Without exams, education falls apart
This year’s results are totally meaningless.
The integrity of public exams is set to be the latest victim of the coronavirus lockdown. Fears are mounting that results for English schools over the next couple of weeks will be engulfed by the same furore that has gripped Scotland.
All national exams were cancelled this summer as part of the Covid-19 measures. Instead, grades were awarded based on a combination of teacher judgement and exam-board moderation. But as the Scottish results have already shown, this is a recipe for disaster.
If Scotland had used teacher-assessed grades alone, results would have improved by their biggest ever margin. However, following the exam boards’ moderation processes, over a quarter of all grades were changed. Around 125,000 results were downgraded, with pupils from disadvantaged backgrounds disproportionately affected. Scottish students have been demonstrating in response, and a no-confidence vote was proposed against the SNP education secretary John Swinney. Yesterday, he made a u-turn, promising to restore the grades to those recommended by teachers.
Meanwhile, the Times Educational Supplement reports that the English exams regulator Ofqual has already instructed exam boards to ignore teacher-assessed grades for the majority of awards – most grades will instead be based on statistical modelling. Education secretary Gavin Williamson has belatedly introduced a ‘triple lock’ for A-Level grades, meaning that students can appeal to exam boards to get whichever grade is the highest from their estimated grade, from mock exams already taken and from a resit in the autumn.
To understand what’s going on here, it is important first of all to recognise that methods for producing grades have varied from school to school. Some have required their pupils to sit past exam papers and marked them in line with the original grade boundaries. Others have extrapolated from student attainment data from the rest of the year. Some schools have produced bespoke assessments, while some schools have no doubt not codified the process at all and have left the matter entirely up to the estimation of individual teachers.
In this way, schools have been placed in a difficult position. The evidence they have provided for these grades has been non-uniform, partly subjective, retrospective, and somewhat cobbled together. It does not represent a level playing field.

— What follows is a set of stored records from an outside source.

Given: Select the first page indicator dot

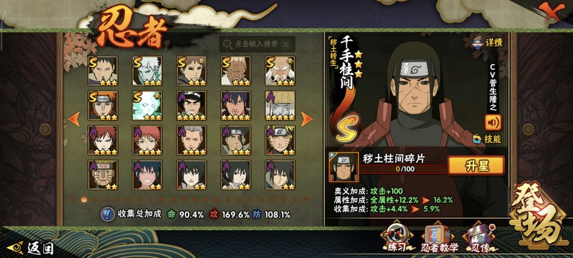Looking at the screenshot, I should click(72, 200).
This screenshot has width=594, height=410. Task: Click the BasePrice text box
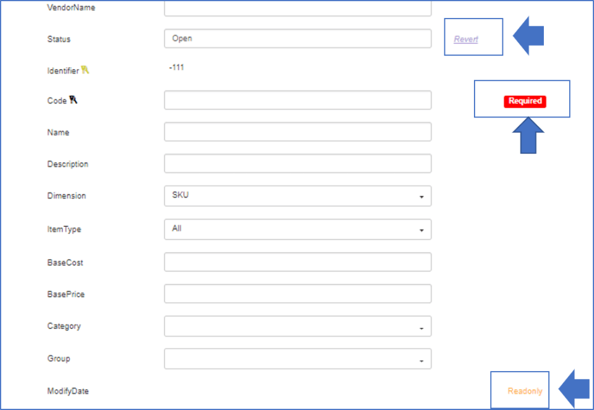[298, 294]
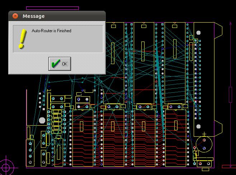Viewport: 236px width, 175px height.
Task: Select the magenta bracket at bottom right corner
Action: coord(228,166)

This is why the exam boards have compared these grades with historical data indicating what the school would deliver in an average year. Where discrepancies have occurred, the exam board has changed the teacher grade to bring it more in line with previous trends.

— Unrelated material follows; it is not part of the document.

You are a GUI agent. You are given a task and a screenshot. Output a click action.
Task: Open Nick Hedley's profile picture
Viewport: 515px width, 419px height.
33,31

So a ragbag of evidence, thrown together on the hoof, has been compared with data generated during ‘business as usual’ times. This predicament was made even worse by a perception across the secondary sector that there was no alternative. Added to that was a sense of urgency because students need these grades for entrance to university, further education and employment.

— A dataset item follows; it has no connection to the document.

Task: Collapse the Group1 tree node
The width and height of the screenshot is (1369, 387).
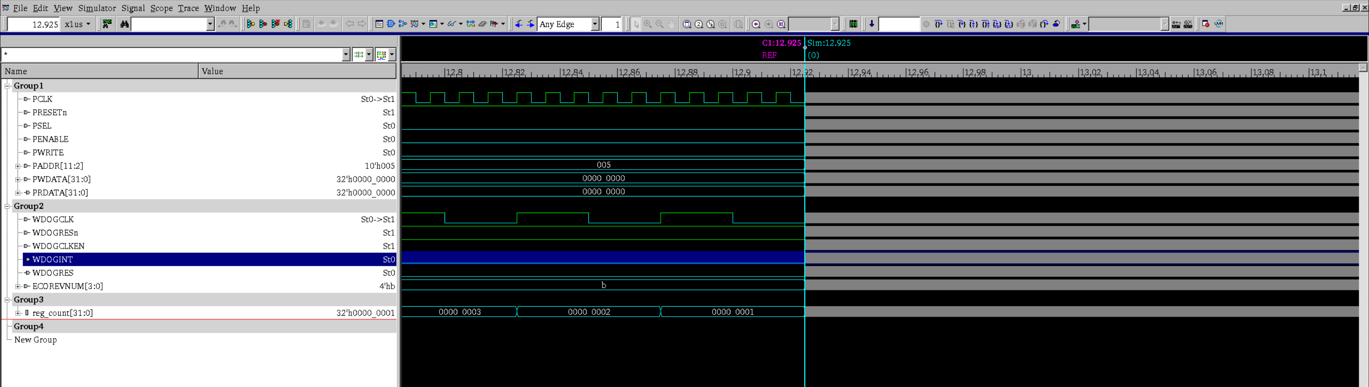Action: [7, 86]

How could anyone have ever hoped such an arrangement might work? This was a slow-motion car crash set in train from the beginning of lockdown. It has revealed the unbelievably weak grip the UK and devolved governments have had on education during the pandemic.
Yet it was not unreasonable to expect that results would be down this year anyway. School teaching was largely abandoned during the lockdown. It is obvious that if you leave students to study in isolation through a computer, many are not going to perform well under assessment. However, the current crisis isn’t so much about the performance of pupils. Instead, it reveals the vital role exams play in holding two competing views of education in tension.
It is a teacher’s job to see every pupil as an individual case, to work out what the subject means to that individual, the extent of his or her desire to learn, and where the points of cohesion and resistance sit. Examiners, on the other hand, necessarily take a statistical viewpoint. Candidates are just so many numbers on a bell curve, and what has happened before will likely repeat without much change. Increased commercial competition between exam boards and a business-model approach to school improvement have both entrenched this economistic and algorithmic view.
That’s why exams are fundamentally good in principle. They mediate between the two viewpoints. Exams represent the culmination of an education in a particular discipline on a single day. The subjectivity of the teacher finally reaches full expression in the subjectivity of the learner, in a way that permits direct objective comparisons between learners. Subjective and objective aspects are united and what is created is put to scrutiny.
However, education is losing sight of its subjective elements, and as teacher authority and autonomy rest on this subjectivity, they have been increasingly contested. Teaching has become more tightly focused around instrumental methods and, as a result, teachers are principally valued as the means to achieving the necessary exam grades.
Where personal judgement counts for little and exam grades count for everything, it is hardly surprising that predictions tend to inflate. When your honest view as a teacher isn’t valuable on its own terms, you will start making predictions as a way of signalling that expectations remain high, to guard against negative perceptions of your performance, to reassure or motivate pupils, or simply to keep parents off your back.
Exams are the glue that holds the edifice of education together. And without exams – as spiked was quick to point out – the whole project of education is dangerously unbalanced.
Students would have been much better off taking to the streets to protest for the right to sit their exams in the first place rather than complaining they haven’t got what they were expecting. But it is even more naive to believe that putting government ministers under pressure to intervene with a technical fix will make the problem go away.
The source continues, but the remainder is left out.